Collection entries
------------------------------
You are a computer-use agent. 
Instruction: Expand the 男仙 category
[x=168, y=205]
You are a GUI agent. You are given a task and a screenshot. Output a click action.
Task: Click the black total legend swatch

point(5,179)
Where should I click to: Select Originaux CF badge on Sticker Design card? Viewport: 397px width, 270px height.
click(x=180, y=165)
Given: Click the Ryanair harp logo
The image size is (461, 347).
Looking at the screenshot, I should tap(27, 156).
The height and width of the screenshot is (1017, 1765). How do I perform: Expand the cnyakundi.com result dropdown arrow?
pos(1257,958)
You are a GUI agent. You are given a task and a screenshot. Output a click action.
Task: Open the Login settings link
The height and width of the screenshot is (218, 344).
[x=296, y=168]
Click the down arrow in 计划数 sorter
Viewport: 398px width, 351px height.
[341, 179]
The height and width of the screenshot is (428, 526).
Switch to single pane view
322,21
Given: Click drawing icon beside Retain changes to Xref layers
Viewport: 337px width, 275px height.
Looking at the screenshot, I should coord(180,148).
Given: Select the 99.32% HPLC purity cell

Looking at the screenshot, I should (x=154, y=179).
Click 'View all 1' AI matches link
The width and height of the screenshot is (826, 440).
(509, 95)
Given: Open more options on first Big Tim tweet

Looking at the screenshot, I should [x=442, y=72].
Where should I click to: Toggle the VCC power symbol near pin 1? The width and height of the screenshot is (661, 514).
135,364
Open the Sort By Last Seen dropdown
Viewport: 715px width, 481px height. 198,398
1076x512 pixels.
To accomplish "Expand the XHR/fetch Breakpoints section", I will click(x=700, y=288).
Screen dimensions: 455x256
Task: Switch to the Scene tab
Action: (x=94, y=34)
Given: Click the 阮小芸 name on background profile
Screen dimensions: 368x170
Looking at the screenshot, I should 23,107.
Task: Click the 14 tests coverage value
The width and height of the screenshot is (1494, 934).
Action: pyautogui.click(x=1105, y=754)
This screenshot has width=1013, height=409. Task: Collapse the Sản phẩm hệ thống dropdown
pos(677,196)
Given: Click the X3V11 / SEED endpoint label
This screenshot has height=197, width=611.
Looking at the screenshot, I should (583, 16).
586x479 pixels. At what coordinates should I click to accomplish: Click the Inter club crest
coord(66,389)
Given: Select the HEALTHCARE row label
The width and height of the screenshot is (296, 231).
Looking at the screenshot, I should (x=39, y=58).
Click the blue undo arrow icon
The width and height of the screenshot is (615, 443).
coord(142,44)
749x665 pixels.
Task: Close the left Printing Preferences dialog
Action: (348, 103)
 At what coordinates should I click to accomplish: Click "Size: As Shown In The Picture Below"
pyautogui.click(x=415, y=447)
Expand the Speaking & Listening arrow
------------------------------
__TASK PROMPT__
Repeat the records above exactly, from the first line to the last.

__EXERCISE RESPONSE__
You are a computer-use agent. 
Instruction: Expand the 男仙 category
[x=168, y=205]
You are a GUI agent. You are given a task and a screenshot. Output a click action.
Task: Click the black total legend swatch

point(5,179)
Where should I click to: Select Originaux CF badge on Sticker Design card? Viewport: 397px width, 270px height.
click(x=180, y=165)
Given: Click the Ryanair harp logo
The image size is (461, 347).
Looking at the screenshot, I should tap(27, 156).
The height and width of the screenshot is (1017, 1765). How do I perform: Expand the cnyakundi.com result dropdown arrow?
pos(1257,958)
You are a GUI agent. You are given a task and a screenshot. Output a click action.
Task: Open the Login settings link
The height and width of the screenshot is (218, 344).
[x=296, y=168]
Click the down arrow in 计划数 sorter
Viewport: 398px width, 351px height.
[341, 179]
The height and width of the screenshot is (428, 526).
Switch to single pane view
322,21
Given: Click drawing icon beside Retain changes to Xref layers
Viewport: 337px width, 275px height.
Looking at the screenshot, I should coord(180,148).
Given: Select the 99.32% HPLC purity cell

Looking at the screenshot, I should (x=154, y=179).
Click 'View all 1' AI matches link
The width and height of the screenshot is (826, 440).
(509, 95)
Given: Open more options on first Big Tim tweet

Looking at the screenshot, I should [x=442, y=72].
Where should I click to: Toggle the VCC power symbol near pin 1? The width and height of the screenshot is (661, 514).
135,364
Open the Sort By Last Seen dropdown
Viewport: 715px width, 481px height. 198,398
1076x512 pixels.
To accomplish "Expand the XHR/fetch Breakpoints section", I will click(x=700, y=288).
Screen dimensions: 455x256
Task: Switch to the Scene tab
Action: (x=94, y=34)
Given: Click the 阮小芸 name on background profile
Screen dimensions: 368x170
Looking at the screenshot, I should 23,107.
Task: Click the 14 tests coverage value
The width and height of the screenshot is (1494, 934).
Action: pyautogui.click(x=1105, y=754)
This screenshot has width=1013, height=409. Task: Collapse the Sản phẩm hệ thống dropdown
pos(677,196)
Given: Click the X3V11 / SEED endpoint label
This screenshot has height=197, width=611.
Looking at the screenshot, I should (583, 16).
586x479 pixels. At what coordinates should I click to accomplish: Click the Inter club crest
coord(66,389)
Given: Select the HEALTHCARE row label
The width and height of the screenshot is (296, 231).
Looking at the screenshot, I should (x=39, y=58).
Click the blue undo arrow icon
The width and height of the screenshot is (615, 443).
coord(142,44)
749x665 pixels.
Task: Close the left Printing Preferences dialog
Action: (348, 103)
 At what coordinates should I click to accomplish: Click "Size: As Shown In The Picture Below"
pyautogui.click(x=415, y=447)
Expand the Speaking & Listening arrow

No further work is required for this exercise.